In the Rectory of the Bizarre Reverend is the debut album by Finnish doom metal band Reverend Bizarre. It was originally released in 2002 and was re-released with a bonus CD titled Return to the Rectory in 2004. The album was released on vinyl by Finnish label Svart Records.

The album title is a homage to King Crimson's 1969 album, In the Court of the Crimson King.

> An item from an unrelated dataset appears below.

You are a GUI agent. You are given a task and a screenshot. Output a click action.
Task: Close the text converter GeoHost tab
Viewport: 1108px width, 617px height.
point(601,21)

The album art is based on Goya's 1798 painting, Witches' Sabbath.

Track listing

Personnel
 Albert Witchfinder – bass, vocals
 Peter Vicar – guitar
 Earl of Void – guitar, drums
 Francisco Goya – cover painting: Witches' Sabbath

Return to the Rectory
Return to the Rectory was planned to be released as an EP with the name "Reverend Bizarre Blesses You with Fire" by the Reverend Bizarre, but was featured as a bonus CD to the 2004 re-release of In the Rectory of the Bizarre Reverend. A standalone vinyl version was released in 2011.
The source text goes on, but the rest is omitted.